ロアンが片方だけの目を擦り起き上がる。だいぶ熟睡していたようで、意識半分は夢の中のという顔をしている。
「ふゃ…………どう……したの?」
「ロアン、ここ……どこか分かる?」
むにゃむにゃと辺りを見回して、ロアンは大きくあくびをした。さも当たり前のように言う。
「いしき……の、くうかん。リィケ、きぜつしてるね……?」
「きぜつ? そっか! 僕、聖堂まで行ったのに、変なところに落ちてきっと気絶したんだ!」
「なら、リィケがおきれば、いい……」
「僕だけ? どうやって?」
「……じゃあ、リィケおこす。ボク、もうすこし、ねてていい?」
「いいよ。でも、起こすって…………」
リィケが言いかけた時、ロアンはリィケの胸ぐらを掴むと、もう片方の手を床と水平に凪ぐ。
スパァアアアアンッッッ!!!!
リィケの頬にキレイな平手打ちを決めた。
「――――痛ったあっ…………あれ……痛くない?」
平手打ちを受けた片方の頬を押さえ飛び起きたリィケは、途中まであった痛みが急になくなり二度驚く。
「何、ここ……?」
二度目の台詞が出た。
リィケが居たのは大きな石を積み上げたような壁と、ゴツゴツと居心地の良くない床の部屋。

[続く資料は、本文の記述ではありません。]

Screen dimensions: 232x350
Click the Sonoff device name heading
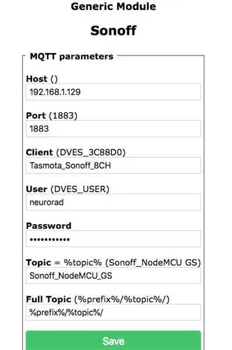[x=113, y=30]
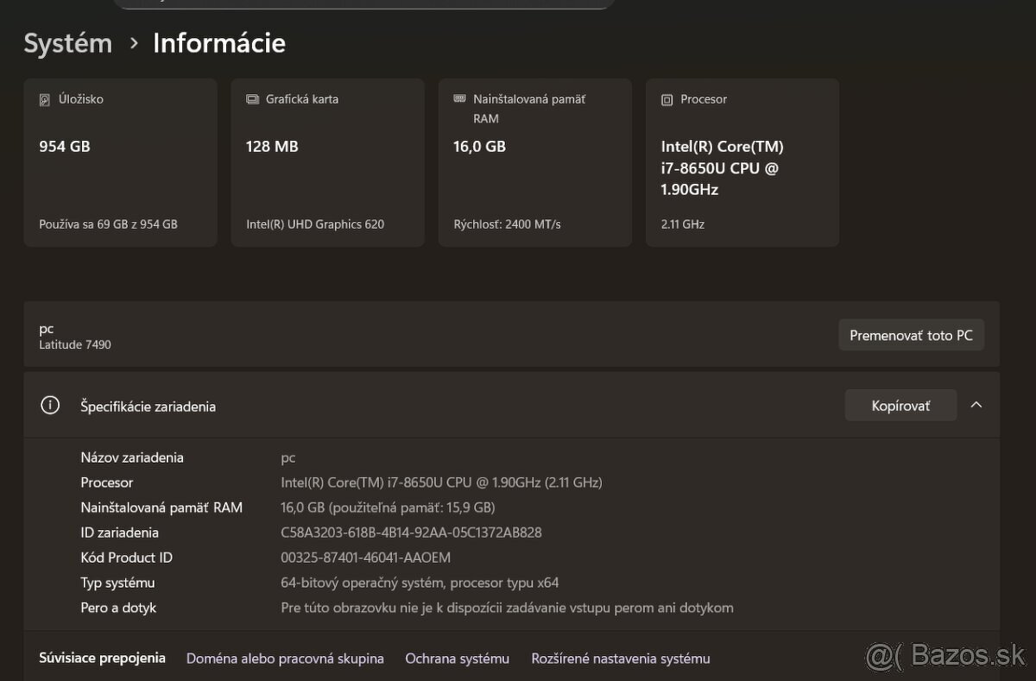Expand the Nainštalovaná pamäť RAM card
The height and width of the screenshot is (681, 1036).
coord(535,161)
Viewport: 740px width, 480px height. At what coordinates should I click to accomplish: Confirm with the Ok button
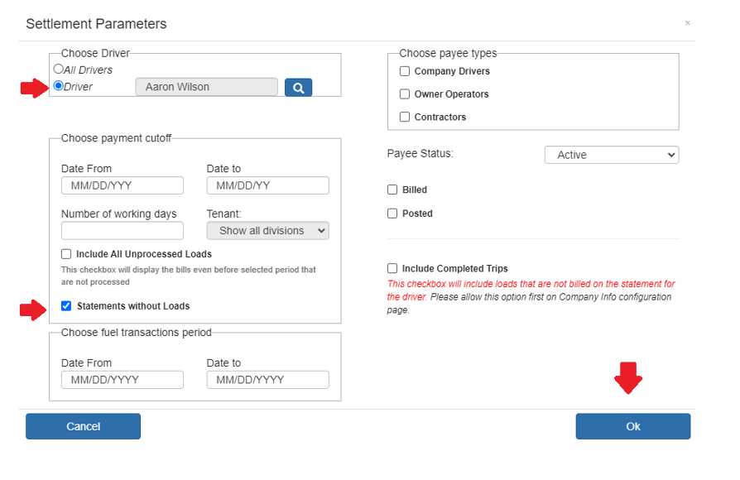point(633,427)
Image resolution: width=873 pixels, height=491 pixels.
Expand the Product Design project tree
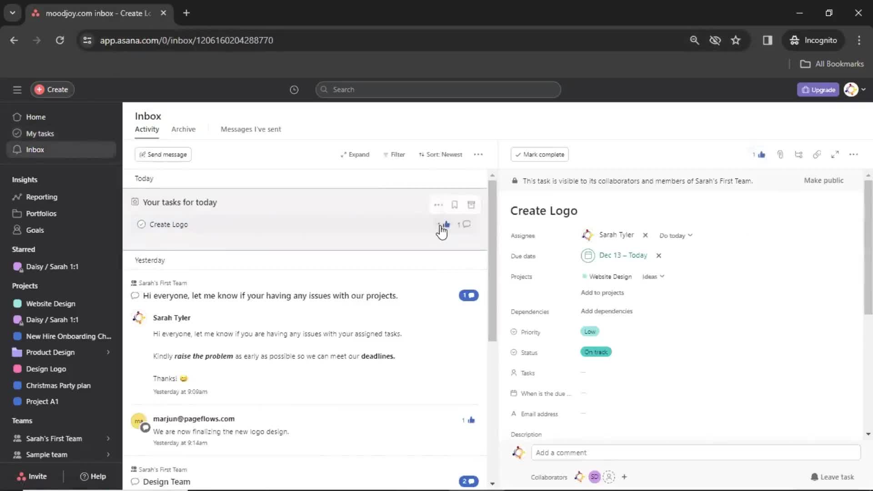click(108, 352)
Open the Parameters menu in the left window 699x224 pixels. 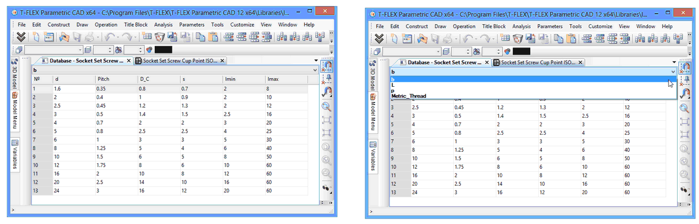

リィケは大量に積もった砂に埋もれるように座っていた。
薄く上から入る光で辛うじて周りが見え、すぐ近くにミルズナが、少し離れた床にライズが倒れている。
リィケはその部屋の入り口を見て確信した。
「ここは、牢屋……?」
おそらく、地下にあると思われる。
三人が入るには、かなり大きな牢獄。
視線の先にある幾つもの錆びた格子が、リィケには別の世界との境目に見えた。